■ Selected excerpt:
================
To summarize, the main contributions of our work are as follows:

  • A novel semi-supervised dictionary active learning (SSDAL) framework is proposed to integrate the advantages of SSDL and AL for the first time.

  • The representative unlabeled samples selected by AL and the unlabeled samples with confident class estimation are complementary to each other.

  • Experiments on the benchmark datasets are conducted, with remarkable performance reported.

The rest of the paper is organized as follows. Section 2 presents a brief review of related work. Section 3 overviews the pipeline of our framework, followed by a discussion of model formulation and optimization in Sect. 4. The experimental results are presented in Sect. 5. Section 6 concludes the paper.

2 Related Work

2.1 Semi-supervised Dictionary Learning

Owing to the impressive performance of sparse representation and dictionary learning [16, 17, 31,32,33,34], semi-supervised dictionary learning (SSDL) algorithms [5,6,7,8,9,10, 12] have been proposed recently.

Most of SSDL methods aim to learn a shared dictionary. Pham et al. [5] incorporated the reconstruction error of both the labeled and unlabeled data with sparsity constraint into a joint objective function. Zhang et al. [6] proposed an online semi-supervised dictionary learning model, in which the reconstruction error of both labeled data and unlabeled data, label consistency and the classification error were integrated into a joint model. Wang et al. [9] proposed a robust dictionary learning method by exploiting the global structure of all labeled and unlabeled data. In these semi-supervised dictionary methods mentioned above, the unlabeled training data is only used to learn a shared dictionary, ignoring to explore the discrimination hidden in the unlabeled data.

In order to utilize the class information of unlabeled data, Shrivastava et al. [7] learnt a class-specific semi-supervised dictionary with estimating the class possibility of unlabeled data. Wang et al. [10] proposed an adaptively unified semi-supervised dictionary learning model which integrated the reconstruction error of both the labeled data and unlabeled data, and classifier learning into a unified framework. Vu et al. [27] proposed a shared dictionary learning by grouping the unlabeled samples via using the coefficient-based relationship between the labeled and unlabeled samples. The methods above try to exploit the discrimination hidden in the unlabeled data. However, the class probability of unlabeled training samples is artificially designed but not derived from the objective function. And the powerful class specific representation ability cannot be used in the shared dictionary learning model.
================
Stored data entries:

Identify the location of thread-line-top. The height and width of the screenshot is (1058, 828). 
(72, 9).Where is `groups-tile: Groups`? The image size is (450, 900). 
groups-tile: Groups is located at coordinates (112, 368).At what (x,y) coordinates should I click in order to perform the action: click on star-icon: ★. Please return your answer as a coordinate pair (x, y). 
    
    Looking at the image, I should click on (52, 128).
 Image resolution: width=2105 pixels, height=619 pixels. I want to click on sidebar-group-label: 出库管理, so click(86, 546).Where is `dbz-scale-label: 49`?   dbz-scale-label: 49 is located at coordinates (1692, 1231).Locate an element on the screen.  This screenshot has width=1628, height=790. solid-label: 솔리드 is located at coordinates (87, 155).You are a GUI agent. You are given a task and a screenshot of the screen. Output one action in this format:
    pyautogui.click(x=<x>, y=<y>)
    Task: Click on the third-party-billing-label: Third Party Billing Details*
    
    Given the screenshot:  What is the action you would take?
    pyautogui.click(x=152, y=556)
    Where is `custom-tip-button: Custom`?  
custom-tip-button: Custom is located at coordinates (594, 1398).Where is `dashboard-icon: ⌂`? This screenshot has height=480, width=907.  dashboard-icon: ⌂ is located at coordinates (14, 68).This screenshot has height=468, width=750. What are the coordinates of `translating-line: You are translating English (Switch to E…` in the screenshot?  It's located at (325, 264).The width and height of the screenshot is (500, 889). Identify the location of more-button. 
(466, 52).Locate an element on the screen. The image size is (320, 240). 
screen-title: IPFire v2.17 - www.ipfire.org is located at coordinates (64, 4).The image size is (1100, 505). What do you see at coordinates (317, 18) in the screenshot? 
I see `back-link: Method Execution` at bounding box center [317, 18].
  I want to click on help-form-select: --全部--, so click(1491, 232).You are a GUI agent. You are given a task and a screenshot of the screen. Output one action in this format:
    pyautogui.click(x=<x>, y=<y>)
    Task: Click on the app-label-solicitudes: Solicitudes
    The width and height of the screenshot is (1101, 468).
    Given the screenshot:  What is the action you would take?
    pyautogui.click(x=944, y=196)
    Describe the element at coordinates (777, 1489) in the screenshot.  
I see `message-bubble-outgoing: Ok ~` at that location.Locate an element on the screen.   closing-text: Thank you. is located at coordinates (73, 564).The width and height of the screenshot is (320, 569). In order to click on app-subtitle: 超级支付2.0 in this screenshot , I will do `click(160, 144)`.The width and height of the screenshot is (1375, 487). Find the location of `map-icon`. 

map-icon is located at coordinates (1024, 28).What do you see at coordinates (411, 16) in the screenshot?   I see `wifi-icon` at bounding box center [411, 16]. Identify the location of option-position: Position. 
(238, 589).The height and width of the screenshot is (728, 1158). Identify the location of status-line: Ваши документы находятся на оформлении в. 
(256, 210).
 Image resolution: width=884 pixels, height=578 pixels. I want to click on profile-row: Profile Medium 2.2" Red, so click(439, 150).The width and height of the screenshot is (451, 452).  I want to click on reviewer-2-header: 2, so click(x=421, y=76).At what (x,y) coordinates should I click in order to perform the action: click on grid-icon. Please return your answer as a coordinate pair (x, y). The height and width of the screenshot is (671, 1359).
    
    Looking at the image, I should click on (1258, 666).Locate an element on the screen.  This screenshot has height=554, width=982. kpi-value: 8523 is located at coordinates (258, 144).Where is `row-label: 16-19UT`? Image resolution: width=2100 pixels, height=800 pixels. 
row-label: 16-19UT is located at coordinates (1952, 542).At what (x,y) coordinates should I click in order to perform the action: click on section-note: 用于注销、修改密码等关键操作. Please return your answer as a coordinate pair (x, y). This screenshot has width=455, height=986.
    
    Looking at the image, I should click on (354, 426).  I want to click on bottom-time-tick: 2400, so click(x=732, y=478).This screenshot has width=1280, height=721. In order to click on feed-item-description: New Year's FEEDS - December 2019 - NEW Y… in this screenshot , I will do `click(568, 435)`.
================
■ Task directions:
In the dictionary learning excerpt, which section of the paper presents the experimental results? Rely only on the dictionary learning excerpt.

■ Exercise answer:
Section 5